Durante a instrução processual, foram ouvidas três pessoas indicadas pela defesa do vereador Aurélio Goiano: os senhores Odair Rodrigues Ribeiro, Felipe Tommy Padilha Almeida e Waltemir Rodrigues Ribeiro Júnior. A CEPD convocou para oitiva o prefeito municipal Darci José Lermen e o servidor público municipal João Sérgio Leite Giroux.

O relator da matéria, vereador Léo Márcio, concluiu que deve ser aplicado ao caso a legislação municipal e o inciso III, do art. 7º, do Decreto-Lei nº 201/1967, que prevê que a Câmara poderá cassar o mandato do vereador quando este proceder de modo incompatível com a dignidade da Câmara ou faltar com o decoro na sua conduta pública.

Após a regular tramitação do Processo Disciplinar de nº 01/2021, instaurado em desfavor do vereador Aurélio Goiano em razão de denúncia da prática de conduta incompatível com o decoro parlamentar, a Comissão de Ética e Decoro Parlamentar da Câmara Municipal de Parauapebas, em sessão realizada em 29 de setembro de 2021, aprovou, por unanimidade, o parecer do relator, reconhecendo a prática de conduta incompatível com o decoro parlamentar por parte do denunciado e a consequente aplicação da penalidade de perda do mandato, nos termos da legislação em vigor.

A Lei Orgânica Municipal, em seu § 2º do art. 17, estabelece que, acolhida a acusação pela maioria absoluta dos vereadores, a perda do mandato será decidida pela Câmara, por quórum de 2/3, assegurado o direito de defesa.

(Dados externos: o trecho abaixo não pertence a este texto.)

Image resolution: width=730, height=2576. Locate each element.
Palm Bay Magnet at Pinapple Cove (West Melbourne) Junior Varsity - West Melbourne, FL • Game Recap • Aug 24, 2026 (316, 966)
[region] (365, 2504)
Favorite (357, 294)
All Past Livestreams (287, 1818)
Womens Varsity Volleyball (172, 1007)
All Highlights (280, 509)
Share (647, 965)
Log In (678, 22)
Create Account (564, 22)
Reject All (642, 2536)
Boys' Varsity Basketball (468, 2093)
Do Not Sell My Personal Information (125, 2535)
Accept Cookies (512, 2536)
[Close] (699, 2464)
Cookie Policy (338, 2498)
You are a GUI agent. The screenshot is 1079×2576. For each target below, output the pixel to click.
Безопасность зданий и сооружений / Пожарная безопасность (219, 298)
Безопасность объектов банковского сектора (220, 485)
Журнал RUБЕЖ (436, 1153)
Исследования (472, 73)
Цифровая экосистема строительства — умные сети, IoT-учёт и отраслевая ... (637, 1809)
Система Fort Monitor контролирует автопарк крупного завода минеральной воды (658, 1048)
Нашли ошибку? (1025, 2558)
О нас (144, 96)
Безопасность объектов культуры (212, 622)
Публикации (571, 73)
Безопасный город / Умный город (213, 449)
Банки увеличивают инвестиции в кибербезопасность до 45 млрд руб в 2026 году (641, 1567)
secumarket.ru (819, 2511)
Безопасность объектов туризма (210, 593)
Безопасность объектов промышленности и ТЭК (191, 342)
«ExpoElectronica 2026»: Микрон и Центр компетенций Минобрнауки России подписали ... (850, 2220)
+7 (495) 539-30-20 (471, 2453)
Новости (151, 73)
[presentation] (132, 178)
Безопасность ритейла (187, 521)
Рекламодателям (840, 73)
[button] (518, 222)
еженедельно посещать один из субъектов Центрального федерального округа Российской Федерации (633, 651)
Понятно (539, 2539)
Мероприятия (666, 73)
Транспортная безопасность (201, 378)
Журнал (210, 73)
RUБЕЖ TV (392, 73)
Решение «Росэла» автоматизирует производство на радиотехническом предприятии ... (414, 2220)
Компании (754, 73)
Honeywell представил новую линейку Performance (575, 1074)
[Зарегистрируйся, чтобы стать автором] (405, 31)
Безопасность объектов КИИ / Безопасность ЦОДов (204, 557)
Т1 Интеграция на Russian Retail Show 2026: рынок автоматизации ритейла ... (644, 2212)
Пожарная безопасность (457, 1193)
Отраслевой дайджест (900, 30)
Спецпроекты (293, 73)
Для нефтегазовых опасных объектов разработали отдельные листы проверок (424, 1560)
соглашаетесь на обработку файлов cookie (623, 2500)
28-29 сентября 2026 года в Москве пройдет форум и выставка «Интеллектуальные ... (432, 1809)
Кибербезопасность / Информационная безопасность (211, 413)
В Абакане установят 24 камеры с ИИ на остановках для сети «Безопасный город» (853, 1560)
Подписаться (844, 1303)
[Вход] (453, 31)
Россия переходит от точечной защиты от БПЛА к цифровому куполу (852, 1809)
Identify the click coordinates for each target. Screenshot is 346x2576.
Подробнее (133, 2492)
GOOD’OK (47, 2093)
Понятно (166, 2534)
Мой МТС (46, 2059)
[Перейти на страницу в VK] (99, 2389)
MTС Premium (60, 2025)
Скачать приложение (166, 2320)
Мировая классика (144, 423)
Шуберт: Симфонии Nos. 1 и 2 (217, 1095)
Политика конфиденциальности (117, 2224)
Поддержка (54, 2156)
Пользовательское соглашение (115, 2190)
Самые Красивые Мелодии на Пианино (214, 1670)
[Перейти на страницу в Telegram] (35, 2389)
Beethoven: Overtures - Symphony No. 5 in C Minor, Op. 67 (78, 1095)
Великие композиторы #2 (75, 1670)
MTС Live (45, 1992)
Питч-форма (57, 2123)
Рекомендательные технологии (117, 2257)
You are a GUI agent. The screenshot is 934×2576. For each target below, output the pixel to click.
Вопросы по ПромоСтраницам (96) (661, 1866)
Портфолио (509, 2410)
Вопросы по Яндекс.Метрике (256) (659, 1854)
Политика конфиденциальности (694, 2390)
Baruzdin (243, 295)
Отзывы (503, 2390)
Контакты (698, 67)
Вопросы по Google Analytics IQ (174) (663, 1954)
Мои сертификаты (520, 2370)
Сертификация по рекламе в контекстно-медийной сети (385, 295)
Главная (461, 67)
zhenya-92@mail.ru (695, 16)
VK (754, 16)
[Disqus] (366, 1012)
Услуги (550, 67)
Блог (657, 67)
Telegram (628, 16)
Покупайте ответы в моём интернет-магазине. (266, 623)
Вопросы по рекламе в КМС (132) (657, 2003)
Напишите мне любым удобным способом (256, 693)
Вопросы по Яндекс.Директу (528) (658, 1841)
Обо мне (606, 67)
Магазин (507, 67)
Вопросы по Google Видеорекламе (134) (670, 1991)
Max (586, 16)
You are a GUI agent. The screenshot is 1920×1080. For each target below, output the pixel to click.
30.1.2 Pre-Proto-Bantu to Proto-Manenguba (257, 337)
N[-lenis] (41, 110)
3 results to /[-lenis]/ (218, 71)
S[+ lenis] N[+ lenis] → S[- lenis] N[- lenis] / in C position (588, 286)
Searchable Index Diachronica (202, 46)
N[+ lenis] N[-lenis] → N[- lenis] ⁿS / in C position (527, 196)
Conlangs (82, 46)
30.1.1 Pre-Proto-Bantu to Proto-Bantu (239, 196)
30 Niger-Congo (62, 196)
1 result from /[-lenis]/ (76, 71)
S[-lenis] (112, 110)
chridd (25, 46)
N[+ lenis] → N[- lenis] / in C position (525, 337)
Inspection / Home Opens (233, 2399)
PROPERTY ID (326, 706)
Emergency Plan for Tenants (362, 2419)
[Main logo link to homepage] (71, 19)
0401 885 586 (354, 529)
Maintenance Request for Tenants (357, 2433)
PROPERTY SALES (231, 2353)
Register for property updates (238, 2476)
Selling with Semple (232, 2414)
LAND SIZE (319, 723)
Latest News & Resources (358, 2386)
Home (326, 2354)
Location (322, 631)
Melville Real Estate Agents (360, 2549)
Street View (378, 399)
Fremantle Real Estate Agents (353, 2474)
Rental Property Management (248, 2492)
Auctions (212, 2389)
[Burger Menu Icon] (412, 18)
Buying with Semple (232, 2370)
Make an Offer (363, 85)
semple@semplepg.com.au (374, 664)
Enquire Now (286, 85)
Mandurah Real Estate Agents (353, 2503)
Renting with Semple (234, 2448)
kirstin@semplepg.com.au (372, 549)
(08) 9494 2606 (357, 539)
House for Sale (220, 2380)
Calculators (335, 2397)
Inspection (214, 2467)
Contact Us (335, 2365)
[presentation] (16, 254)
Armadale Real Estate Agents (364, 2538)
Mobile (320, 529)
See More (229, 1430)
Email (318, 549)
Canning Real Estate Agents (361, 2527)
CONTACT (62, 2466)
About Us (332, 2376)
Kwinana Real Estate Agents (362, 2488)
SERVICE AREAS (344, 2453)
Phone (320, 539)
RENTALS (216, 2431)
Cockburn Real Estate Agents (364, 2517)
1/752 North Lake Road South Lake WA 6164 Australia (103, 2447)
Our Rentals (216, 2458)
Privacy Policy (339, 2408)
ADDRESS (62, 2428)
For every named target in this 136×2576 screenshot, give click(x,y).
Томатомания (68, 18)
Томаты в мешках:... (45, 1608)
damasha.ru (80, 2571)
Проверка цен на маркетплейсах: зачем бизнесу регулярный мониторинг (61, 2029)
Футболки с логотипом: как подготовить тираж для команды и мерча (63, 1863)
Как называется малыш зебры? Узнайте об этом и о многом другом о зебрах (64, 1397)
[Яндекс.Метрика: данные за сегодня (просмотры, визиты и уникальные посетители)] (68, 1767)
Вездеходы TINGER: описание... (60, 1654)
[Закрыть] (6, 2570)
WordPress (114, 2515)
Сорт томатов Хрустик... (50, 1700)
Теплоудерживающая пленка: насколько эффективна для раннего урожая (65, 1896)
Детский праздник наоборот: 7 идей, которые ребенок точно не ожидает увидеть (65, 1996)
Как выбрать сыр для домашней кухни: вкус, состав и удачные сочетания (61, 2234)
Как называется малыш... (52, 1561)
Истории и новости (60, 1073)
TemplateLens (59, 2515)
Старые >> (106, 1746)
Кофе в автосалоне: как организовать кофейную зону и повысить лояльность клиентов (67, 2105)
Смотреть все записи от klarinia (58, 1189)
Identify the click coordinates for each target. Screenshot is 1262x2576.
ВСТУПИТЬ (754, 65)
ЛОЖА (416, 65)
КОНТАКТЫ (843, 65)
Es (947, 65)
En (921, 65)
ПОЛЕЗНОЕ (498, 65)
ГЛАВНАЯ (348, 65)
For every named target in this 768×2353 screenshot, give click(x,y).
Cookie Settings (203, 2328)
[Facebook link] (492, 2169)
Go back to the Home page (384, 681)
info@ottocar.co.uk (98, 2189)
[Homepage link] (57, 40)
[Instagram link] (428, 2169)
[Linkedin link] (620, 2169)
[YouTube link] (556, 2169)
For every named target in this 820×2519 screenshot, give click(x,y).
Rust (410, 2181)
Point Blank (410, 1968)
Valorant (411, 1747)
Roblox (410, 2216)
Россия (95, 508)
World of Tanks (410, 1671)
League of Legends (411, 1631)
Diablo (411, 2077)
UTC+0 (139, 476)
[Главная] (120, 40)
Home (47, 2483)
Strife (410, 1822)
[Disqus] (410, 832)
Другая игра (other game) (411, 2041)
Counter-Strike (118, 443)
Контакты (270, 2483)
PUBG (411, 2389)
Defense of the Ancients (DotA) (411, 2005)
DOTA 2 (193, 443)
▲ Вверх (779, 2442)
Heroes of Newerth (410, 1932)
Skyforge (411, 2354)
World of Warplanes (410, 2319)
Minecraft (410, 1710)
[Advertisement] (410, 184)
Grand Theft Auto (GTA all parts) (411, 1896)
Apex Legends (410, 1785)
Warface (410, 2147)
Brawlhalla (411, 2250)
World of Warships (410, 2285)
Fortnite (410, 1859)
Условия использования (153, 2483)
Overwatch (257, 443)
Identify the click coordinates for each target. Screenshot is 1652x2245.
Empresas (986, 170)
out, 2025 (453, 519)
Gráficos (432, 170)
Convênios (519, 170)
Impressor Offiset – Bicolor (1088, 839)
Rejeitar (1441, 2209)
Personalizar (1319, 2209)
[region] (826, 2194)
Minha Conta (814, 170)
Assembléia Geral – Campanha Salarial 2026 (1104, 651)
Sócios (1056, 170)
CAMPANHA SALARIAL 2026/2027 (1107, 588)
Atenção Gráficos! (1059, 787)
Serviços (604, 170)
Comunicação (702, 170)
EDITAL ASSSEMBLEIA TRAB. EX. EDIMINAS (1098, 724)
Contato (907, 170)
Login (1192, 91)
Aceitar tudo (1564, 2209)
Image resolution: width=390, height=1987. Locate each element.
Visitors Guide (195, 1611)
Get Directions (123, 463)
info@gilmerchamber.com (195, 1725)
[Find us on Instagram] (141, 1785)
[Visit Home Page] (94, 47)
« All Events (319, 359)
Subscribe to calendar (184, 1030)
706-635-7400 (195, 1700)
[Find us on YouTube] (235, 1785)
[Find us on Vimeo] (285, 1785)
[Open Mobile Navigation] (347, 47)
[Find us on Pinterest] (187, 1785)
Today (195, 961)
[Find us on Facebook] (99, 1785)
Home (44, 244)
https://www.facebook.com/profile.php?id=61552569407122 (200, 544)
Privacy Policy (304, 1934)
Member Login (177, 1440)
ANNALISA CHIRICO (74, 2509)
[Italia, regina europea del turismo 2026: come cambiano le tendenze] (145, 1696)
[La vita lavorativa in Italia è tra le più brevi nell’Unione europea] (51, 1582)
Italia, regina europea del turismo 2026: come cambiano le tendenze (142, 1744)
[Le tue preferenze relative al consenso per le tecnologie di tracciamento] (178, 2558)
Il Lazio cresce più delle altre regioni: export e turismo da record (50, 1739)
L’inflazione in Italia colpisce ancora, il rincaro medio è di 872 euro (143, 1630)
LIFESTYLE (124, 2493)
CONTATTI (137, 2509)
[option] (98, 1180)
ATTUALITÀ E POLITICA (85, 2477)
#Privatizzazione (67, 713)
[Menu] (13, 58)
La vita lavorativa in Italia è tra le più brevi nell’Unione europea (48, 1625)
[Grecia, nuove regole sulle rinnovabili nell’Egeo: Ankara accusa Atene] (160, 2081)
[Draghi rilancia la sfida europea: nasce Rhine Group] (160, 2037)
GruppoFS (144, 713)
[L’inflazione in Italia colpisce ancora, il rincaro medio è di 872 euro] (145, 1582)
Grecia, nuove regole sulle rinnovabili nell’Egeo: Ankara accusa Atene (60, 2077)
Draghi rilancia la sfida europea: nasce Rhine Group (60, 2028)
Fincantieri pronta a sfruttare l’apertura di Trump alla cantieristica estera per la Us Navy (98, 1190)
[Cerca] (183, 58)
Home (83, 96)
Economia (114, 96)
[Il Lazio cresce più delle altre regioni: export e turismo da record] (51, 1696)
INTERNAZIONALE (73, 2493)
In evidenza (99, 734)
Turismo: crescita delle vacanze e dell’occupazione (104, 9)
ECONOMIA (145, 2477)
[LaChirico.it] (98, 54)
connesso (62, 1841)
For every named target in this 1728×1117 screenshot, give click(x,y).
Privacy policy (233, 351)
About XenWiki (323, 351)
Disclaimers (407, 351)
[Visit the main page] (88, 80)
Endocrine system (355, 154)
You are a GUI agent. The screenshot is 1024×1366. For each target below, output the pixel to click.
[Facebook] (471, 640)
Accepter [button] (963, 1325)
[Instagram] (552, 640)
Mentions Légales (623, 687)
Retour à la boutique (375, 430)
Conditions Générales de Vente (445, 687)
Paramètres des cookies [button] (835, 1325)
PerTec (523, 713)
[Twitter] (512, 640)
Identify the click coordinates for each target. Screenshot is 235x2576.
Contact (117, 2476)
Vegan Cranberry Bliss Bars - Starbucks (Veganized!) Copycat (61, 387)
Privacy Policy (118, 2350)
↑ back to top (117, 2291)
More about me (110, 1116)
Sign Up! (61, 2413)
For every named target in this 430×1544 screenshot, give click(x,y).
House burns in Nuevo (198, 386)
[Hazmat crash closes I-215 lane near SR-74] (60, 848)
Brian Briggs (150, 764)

Recurso interposto pelo vereador Aurélio Goiano

A defesa do vereador Aurélio Goiano impetrou recurso requerendo a nulidade integral do processo por cerceamento de defesa e pela não apreciação de pedido de prova documental arrolada na defesa apenas em sede de relatório e sem fundamentação.

A defesa ainda requisitou a extinção do processo em razão da lesividade ao princípio do contraditório e ampla defesa e ao princípio da motivação e justificação dos atos. O recurso foi analisado pela Comissão de Constituição, Justiça e Redação (CCJR), composta pelos vereadores Josemir Santos Silva (presidente/Pros), Rafael Ribeiro Oliveira (relator/MDB) e Josivaldo Antônio da Silva (membro/PP).

A análise do recurso interposto pelo vereador Aurélio Goiano, nos termos dos artigos 18, § 2º inciso VIII, da Resolução nº 001/2016, de 26 de abril de 2016, e 229, § 2º, da Resolução nº 008/2016, foi votada na sessão ordinária de terça-feira, 19 de outubro, quando os parlamentares seguiram o parecer do relator da matéria, vereador Rafael Ribeiro.

Em seu parecer, o relator opinou e votou pela total improcedência do recurso apresentado pelo vereador Aurélio no Processo Disciplinar nº 01/2021, instaurado no âmbito da Comissão de Ética e Decoro Parlamentar da Câmara Municipal de Parauapebas. Assim, o Projeto de Resolução nº 14/2021 foi aprovado em unanimidade pelos parlamentares presentes na Casa durante os trabalhos legislativos.

Perda do mandato

Com a rejeição do recurso pela Casa Legislativa, o presidente da Câmara Municipal de Parauapebas, vereador Ivanaldo Braz, convocou sessão extraordinária para esta quinta-feira (21) para votar o Projeto de Resolução nº 15/2021, que decreta a perda de mandato do vereador Aurélio Goiano, por conduta incompatível com o decoro parlamentar.

Após os fatos narrados, o projeto de resolução foi colocado em votação. Para a cassação de um mandato no parlamento municipal é necessário o quórum qualificado de 2/3, portanto, o voto favorável de dez vereadores.

Foram a favor da cassação do vereador Aurélio Goiano a vereadora Eliene Soares (MDB) e os vereadores Francisco Eloecio (Republicanos), Leandro do Chiquito (Pros), Josivaldo da Farmácia (PP), Israel Miquinha (PT), Luiz Castilho (Pros), Léo Márcio (Pros), Elias da Construforte (PTB), Rafael Ribeiro (MDB), Josemir Santos (Pros), Zacarias Marques (PP) e Ivanaldo Braz (PDT).

Assim, os vereadores decidiram pela perda do mandato do vereador Aurélio Ramos de Oliveira Neto.